[Start of Data for processing]

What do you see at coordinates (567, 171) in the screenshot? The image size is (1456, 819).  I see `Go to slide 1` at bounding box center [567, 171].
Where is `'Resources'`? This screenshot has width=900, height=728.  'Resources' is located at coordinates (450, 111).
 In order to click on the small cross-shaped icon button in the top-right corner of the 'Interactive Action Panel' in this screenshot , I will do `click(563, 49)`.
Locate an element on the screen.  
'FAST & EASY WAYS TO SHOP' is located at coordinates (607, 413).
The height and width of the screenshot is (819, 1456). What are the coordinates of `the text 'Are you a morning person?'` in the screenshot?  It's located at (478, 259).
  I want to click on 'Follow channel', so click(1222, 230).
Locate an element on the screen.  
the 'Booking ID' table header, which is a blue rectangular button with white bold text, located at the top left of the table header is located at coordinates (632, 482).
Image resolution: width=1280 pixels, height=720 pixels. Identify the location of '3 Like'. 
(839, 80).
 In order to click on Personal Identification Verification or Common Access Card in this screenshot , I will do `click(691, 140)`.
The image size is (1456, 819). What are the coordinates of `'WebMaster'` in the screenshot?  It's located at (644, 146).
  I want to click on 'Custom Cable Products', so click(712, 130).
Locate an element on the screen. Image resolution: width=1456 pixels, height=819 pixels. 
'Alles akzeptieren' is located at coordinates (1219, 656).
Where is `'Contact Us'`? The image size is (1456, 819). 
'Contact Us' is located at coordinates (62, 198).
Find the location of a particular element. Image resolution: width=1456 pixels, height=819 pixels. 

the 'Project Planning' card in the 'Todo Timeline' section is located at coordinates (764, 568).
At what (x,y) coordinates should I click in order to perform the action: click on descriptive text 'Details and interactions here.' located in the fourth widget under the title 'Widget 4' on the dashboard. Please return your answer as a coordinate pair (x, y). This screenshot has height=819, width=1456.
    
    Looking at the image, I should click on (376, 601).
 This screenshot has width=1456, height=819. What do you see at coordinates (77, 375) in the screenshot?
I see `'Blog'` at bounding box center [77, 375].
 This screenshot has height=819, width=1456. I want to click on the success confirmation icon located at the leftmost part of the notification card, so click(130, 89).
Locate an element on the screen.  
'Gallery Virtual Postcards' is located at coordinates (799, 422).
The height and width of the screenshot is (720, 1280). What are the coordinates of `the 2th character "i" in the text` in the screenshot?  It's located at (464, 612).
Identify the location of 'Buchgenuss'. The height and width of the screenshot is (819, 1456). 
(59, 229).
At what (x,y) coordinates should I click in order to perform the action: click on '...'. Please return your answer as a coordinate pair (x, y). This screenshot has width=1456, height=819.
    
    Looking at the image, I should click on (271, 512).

[End of Data for processing]

| Exercise instructions |
Retype every line of the data above without any changes.

| Answer for this exercise |
What do you see at coordinates (567, 171) in the screenshot? The image size is (1456, 819).  I see `Go to slide 1` at bounding box center [567, 171].
Where is `'Resources'`? This screenshot has width=900, height=728.  'Resources' is located at coordinates (450, 111).
 In order to click on the small cross-shaped icon button in the top-right corner of the 'Interactive Action Panel' in this screenshot , I will do `click(563, 49)`.
Locate an element on the screen.  
'FAST & EASY WAYS TO SHOP' is located at coordinates (607, 413).
The height and width of the screenshot is (819, 1456). What are the coordinates of `the text 'Are you a morning person?'` in the screenshot?  It's located at (478, 259).
  I want to click on 'Follow channel', so click(1222, 230).
Locate an element on the screen.  
the 'Booking ID' table header, which is a blue rectangular button with white bold text, located at the top left of the table header is located at coordinates (632, 482).
Image resolution: width=1280 pixels, height=720 pixels. Identify the location of '3 Like'. 
(839, 80).
 In order to click on Personal Identification Verification or Common Access Card in this screenshot , I will do `click(691, 140)`.
The image size is (1456, 819). What are the coordinates of `'WebMaster'` in the screenshot?  It's located at (644, 146).
  I want to click on 'Custom Cable Products', so click(712, 130).
Locate an element on the screen. Image resolution: width=1456 pixels, height=819 pixels. 
'Alles akzeptieren' is located at coordinates (1219, 656).
Where is `'Contact Us'`? The image size is (1456, 819). 
'Contact Us' is located at coordinates (62, 198).
Find the location of a particular element. Image resolution: width=1456 pixels, height=819 pixels. 

the 'Project Planning' card in the 'Todo Timeline' section is located at coordinates (764, 568).
At what (x,y) coordinates should I click in order to perform the action: click on descriptive text 'Details and interactions here.' located in the fourth widget under the title 'Widget 4' on the dashboard. Please return your answer as a coordinate pair (x, y). This screenshot has height=819, width=1456.
    
    Looking at the image, I should click on (376, 601).
 This screenshot has width=1456, height=819. What do you see at coordinates (77, 375) in the screenshot?
I see `'Blog'` at bounding box center [77, 375].
 This screenshot has height=819, width=1456. I want to click on the success confirmation icon located at the leftmost part of the notification card, so click(130, 89).
Locate an element on the screen.  
'Gallery Virtual Postcards' is located at coordinates (799, 422).
The height and width of the screenshot is (720, 1280). What are the coordinates of `the 2th character "i" in the text` in the screenshot?  It's located at (464, 612).
Identify the location of 'Buchgenuss'. The height and width of the screenshot is (819, 1456). 
(59, 229).
At what (x,y) coordinates should I click in order to perform the action: click on '...'. Please return your answer as a coordinate pair (x, y). This screenshot has width=1456, height=819.
    
    Looking at the image, I should click on (271, 512).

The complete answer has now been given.